Stored items:
◆ ◆ ◆ ◆ ◆ ◆ ◆

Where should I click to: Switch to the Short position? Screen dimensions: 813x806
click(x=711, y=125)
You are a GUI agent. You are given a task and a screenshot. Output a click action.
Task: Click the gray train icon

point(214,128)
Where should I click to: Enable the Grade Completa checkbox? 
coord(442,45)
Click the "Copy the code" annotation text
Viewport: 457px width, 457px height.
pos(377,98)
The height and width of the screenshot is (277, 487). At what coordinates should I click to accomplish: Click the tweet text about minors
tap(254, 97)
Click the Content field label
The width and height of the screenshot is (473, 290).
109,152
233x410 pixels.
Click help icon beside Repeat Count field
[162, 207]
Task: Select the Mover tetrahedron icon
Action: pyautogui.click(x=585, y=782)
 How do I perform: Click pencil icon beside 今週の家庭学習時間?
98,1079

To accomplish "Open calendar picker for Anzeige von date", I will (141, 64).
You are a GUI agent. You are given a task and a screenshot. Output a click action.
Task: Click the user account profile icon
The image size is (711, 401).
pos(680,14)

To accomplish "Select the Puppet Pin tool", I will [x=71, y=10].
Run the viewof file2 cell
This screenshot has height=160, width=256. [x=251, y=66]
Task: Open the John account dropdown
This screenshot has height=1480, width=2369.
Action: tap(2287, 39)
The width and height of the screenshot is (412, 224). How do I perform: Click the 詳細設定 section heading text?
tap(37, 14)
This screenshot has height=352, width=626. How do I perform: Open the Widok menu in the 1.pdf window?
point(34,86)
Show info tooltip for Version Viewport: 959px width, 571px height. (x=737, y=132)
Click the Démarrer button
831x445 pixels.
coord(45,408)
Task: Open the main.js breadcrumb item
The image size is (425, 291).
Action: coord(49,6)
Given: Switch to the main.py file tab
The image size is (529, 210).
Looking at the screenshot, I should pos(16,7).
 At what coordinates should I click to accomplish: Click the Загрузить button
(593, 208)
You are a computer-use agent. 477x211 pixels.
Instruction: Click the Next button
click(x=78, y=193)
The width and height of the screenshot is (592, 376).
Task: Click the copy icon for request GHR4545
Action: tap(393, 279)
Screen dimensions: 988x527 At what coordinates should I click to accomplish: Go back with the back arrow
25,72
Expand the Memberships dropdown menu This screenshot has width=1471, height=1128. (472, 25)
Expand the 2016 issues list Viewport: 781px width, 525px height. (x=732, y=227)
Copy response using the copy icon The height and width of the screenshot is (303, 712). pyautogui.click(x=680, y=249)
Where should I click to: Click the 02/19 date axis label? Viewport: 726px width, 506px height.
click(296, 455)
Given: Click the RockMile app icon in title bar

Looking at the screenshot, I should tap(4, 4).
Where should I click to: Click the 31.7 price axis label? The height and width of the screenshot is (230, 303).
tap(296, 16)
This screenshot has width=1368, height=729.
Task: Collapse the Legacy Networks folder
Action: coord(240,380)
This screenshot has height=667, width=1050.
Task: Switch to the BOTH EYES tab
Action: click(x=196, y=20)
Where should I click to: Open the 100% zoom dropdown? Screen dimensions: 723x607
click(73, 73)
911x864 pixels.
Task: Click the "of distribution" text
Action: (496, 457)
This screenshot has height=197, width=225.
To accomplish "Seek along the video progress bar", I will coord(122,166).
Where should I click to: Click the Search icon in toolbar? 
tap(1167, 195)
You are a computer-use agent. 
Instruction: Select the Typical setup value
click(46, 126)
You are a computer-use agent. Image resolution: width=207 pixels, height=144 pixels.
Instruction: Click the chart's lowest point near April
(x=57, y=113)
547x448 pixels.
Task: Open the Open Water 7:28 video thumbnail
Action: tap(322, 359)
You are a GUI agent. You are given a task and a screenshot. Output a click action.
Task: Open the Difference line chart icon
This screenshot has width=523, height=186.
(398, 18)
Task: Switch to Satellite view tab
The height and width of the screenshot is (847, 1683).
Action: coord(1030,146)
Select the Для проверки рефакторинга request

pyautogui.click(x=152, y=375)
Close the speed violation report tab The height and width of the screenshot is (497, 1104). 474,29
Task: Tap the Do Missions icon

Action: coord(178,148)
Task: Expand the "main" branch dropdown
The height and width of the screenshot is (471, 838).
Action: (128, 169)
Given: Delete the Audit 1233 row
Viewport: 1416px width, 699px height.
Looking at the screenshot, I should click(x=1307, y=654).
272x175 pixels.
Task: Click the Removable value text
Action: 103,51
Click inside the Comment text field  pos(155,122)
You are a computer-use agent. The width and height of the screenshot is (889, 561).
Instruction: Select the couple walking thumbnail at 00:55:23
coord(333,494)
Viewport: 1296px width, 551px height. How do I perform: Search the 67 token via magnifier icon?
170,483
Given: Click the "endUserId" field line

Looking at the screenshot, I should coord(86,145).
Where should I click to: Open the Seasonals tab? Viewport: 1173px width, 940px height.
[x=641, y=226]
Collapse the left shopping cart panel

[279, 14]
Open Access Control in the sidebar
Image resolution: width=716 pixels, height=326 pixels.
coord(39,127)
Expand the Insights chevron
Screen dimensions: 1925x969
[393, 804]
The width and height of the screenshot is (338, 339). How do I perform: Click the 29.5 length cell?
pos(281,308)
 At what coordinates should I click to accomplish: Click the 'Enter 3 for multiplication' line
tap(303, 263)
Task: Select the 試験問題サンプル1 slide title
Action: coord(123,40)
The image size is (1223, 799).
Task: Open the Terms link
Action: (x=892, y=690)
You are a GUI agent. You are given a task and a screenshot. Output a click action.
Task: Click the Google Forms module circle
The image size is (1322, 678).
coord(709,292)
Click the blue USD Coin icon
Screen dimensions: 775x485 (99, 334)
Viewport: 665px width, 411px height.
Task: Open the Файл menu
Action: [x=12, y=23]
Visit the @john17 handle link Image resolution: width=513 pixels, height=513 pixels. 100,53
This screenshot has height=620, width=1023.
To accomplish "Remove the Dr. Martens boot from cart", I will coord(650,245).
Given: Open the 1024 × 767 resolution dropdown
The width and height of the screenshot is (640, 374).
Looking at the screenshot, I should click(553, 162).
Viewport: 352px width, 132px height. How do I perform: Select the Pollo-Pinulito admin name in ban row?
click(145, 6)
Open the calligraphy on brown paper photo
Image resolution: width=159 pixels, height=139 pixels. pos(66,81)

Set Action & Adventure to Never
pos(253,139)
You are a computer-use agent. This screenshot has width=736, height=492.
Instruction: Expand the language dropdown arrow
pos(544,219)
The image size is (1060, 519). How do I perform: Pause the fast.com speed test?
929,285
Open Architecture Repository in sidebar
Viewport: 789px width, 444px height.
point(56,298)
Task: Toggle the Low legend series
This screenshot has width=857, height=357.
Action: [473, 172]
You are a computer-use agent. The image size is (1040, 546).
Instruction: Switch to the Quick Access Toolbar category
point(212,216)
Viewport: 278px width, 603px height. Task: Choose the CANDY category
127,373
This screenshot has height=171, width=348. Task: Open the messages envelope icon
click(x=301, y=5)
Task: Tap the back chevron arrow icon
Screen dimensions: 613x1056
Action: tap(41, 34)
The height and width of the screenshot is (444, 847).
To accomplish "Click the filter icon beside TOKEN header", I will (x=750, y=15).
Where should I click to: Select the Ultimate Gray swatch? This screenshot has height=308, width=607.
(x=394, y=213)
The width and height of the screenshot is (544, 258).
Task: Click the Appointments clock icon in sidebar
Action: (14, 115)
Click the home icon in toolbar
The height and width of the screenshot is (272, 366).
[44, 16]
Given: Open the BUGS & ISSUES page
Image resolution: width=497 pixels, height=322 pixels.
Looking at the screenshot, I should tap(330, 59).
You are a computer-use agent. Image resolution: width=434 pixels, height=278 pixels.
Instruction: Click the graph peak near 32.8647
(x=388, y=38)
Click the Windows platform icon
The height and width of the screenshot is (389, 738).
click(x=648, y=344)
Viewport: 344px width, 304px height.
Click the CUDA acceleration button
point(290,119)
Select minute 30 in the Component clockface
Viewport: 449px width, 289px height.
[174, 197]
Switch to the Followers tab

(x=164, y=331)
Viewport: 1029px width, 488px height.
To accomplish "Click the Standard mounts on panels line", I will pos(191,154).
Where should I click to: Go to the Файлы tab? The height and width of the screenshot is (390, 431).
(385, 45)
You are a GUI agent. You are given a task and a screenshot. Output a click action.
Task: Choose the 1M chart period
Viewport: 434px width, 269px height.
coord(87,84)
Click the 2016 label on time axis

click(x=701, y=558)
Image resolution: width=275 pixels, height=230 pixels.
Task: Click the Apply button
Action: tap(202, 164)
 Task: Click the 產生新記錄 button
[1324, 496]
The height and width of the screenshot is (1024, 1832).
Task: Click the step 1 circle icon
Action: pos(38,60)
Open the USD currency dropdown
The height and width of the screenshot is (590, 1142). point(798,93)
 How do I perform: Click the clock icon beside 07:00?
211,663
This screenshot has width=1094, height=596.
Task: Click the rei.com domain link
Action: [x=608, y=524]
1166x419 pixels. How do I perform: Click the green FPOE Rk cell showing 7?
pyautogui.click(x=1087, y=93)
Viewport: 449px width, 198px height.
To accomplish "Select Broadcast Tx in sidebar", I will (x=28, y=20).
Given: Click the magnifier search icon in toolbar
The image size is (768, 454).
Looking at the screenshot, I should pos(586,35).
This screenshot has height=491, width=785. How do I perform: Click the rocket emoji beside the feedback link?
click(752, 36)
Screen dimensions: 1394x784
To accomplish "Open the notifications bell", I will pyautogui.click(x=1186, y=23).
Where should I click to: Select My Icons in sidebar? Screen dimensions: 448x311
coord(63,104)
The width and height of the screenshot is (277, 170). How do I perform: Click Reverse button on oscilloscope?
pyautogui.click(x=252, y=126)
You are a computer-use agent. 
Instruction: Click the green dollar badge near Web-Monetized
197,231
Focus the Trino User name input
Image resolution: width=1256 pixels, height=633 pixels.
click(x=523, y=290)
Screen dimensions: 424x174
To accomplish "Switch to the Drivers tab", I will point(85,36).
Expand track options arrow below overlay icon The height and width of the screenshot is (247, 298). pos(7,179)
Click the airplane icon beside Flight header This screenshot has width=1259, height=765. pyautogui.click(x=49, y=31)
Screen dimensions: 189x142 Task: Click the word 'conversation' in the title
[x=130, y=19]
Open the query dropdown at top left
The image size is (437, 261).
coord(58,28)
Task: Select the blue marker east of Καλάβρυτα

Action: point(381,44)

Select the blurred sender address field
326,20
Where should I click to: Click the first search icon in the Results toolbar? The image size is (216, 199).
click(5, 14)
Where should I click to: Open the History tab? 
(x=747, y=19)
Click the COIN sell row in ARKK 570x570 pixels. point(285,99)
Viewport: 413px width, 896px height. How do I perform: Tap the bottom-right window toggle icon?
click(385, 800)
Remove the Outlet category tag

◆ ◆ ◆ ◆ ◆ ◆ ◆

Requirement: Copy only this part of the entries above: the line with "Instruction: Click the green", the line with "Expand track options", and the lines between, all exactly as written.

Exercise result:
Instruction: Click the green dollar badge near Web-Monetized
197,231
Focus the Trino User name input
Image resolution: width=1256 pixels, height=633 pixels.
click(x=523, y=290)
Screen dimensions: 424x174
To accomplish "Switch to the Drivers tab", I will point(85,36).
Expand track options arrow below overlay icon The height and width of the screenshot is (247, 298). pos(7,179)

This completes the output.